A 38-year-old pregnant woman has neck lymphoadenomegaly, fever, cough, tonsillar plaques at 14 wk of amenorrhea and a rash with widespread itching. At 27.5 wk a fetal ultrasound shows signs of severe anemia and hydrops. Cordocentesis is performed with confirmation of severe fetal anemia and subsequent fetal transfusion. The karyotype is 46, XX, array-comparative genome hybridization (CGH) negative, and infectious tests are not conclusive. In the following days there is a progressive improvement of the indirect signs of fetal anemia. At 33.6 wk, for relapse of severe fetal anemia, further fetal transfusions are necessary and an urgent cesarean section is performed. On the day 12 of life, for the detection of anemia, the newborn is subjected to transfusion of concentrated red blood cells and begins treatment with erythropoietin. Later there is a normalization of blood chemistry values and the baby does not need new transfusions. A 29-year-old pregnant woman, with Sjogren's syndrome and positive Anti-Ro/SSA antibodies, is subjected to serial fetal ecocardio for branch block. At 26.5 wk there is a finding of fetal ascites. Infectious disease tests on amniotic fluid are negative as well as quantitative fluorescent polymerase chain reaction, Array CGH. At cordocentesis Hb is 1.3 mmol/L, consequently fetal transfusion is performed. Also in this case, due to continuous episodes of relapse of fetal anemia with consequent transfusions, at 29.4 wk a cesarean section is performed. On day 9 of life, a treatment with erythropoietin is started in the newborn, but the baby needs three blood transfusions. The search for autoantibodies in the baby found SS-A Ro60 positive, SSA-Ro52 positive and SS-B negative. The hemoglobin values normalized after the disappearance of maternal autoantibodies.

CONCLUSION

An attempt to determine the etiology of hydrops should be made at the time of diagnosis because the goal is to treat underlying cause, whenever possible. Even if the infectious examinations are not conclusive, but the pregnancy history is strongly suggestive of infection as in the first case, the infectious etiology must not be excluded. In the second case, instead, transplacental passage of maternal autoantibodies caused hydrops fetalis and severe anemia. Finally, obstetric management must be aimed at fetal support up to an optimal timing for delivery by evaluating risks and benefits to increase the chances of survival without sequelae.

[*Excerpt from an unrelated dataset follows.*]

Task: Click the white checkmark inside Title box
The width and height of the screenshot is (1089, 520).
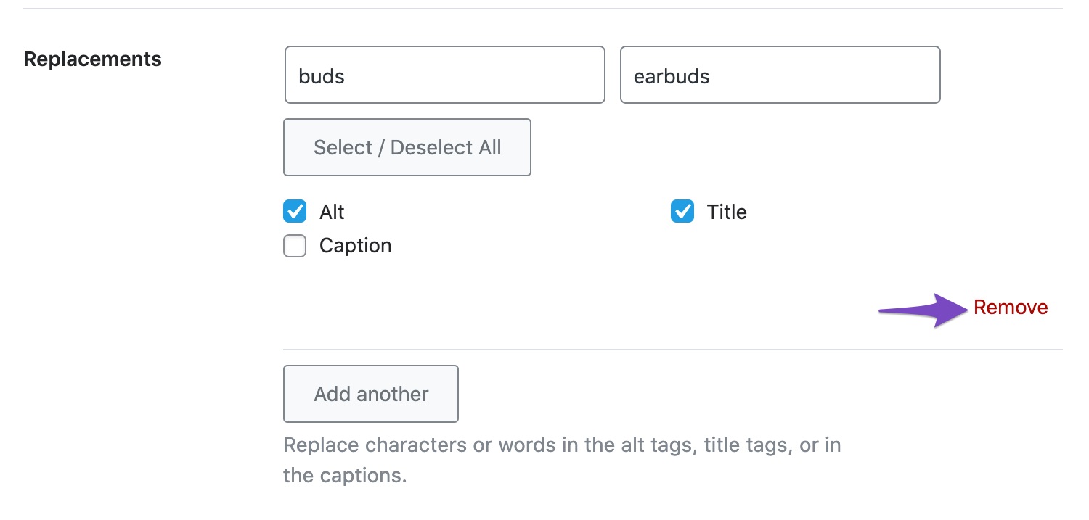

Keywords: Cordocentesis, Fetal anemia, Fetal transfusion, Hydrops fetalis, Preterm cesarean section, Case report

Core Tip: We present herein, two rare cases of non-immune hydrops fetalis with severe fetal anemia. Despite the similar onset, the etiology was infectious in the first case and autoimmune in the last one. In particular, we want to emphasize that even if the infectious examinations are not conclusive, but the pregnancy history is strongly suggestive of infection, the infectious etiology must not be excluded. Secondly, transplacental passage of maternal autoantibodies can cause hydrops fetalis and severe anemia. In any case, obstetric management must always be aimed at fetal support up to an optimal timing for delivery by evaluating risks and benefits.